══ Data to process ══

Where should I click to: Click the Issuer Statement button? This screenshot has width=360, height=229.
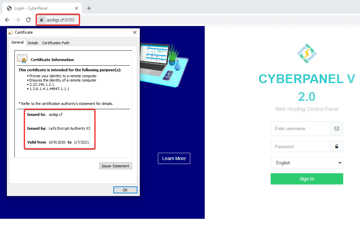pos(115,166)
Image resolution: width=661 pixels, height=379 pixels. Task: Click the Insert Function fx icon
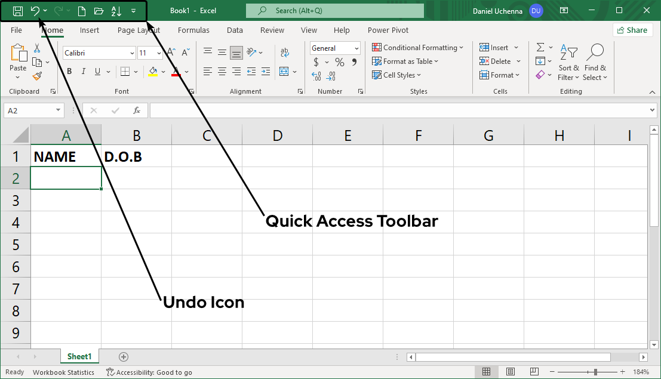tap(137, 110)
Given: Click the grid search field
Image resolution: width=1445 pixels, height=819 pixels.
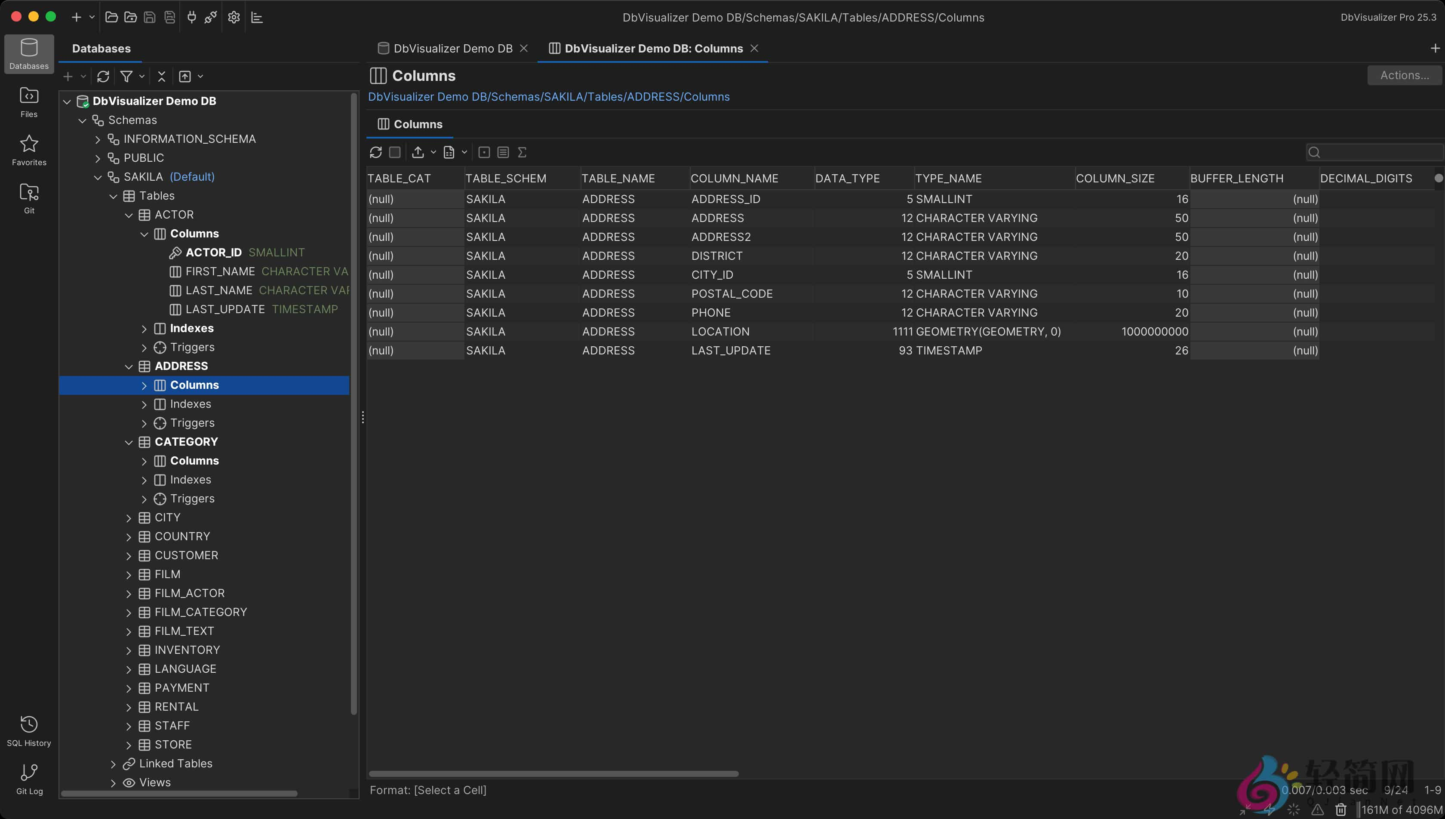Looking at the screenshot, I should (1375, 152).
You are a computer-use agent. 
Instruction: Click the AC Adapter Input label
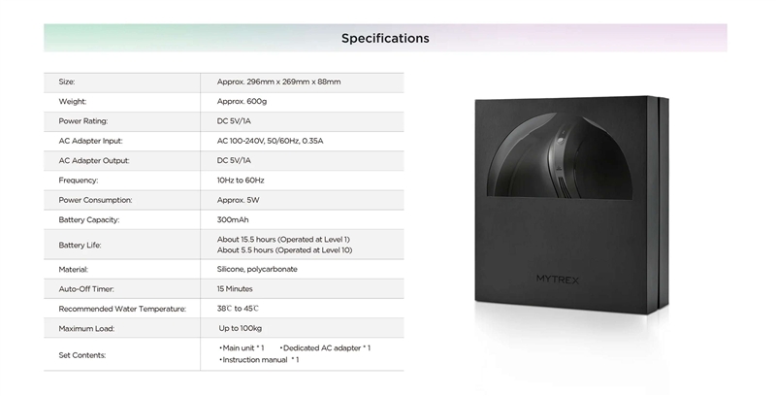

═══

Copy the lines above from the line containing "You are a computer-use agent." through the end of the records, including both ends. Leave the pictures out of your answer.

* [Response to this exercise]:
You are a computer-use agent. 
Instruction: Click the AC Adapter Input label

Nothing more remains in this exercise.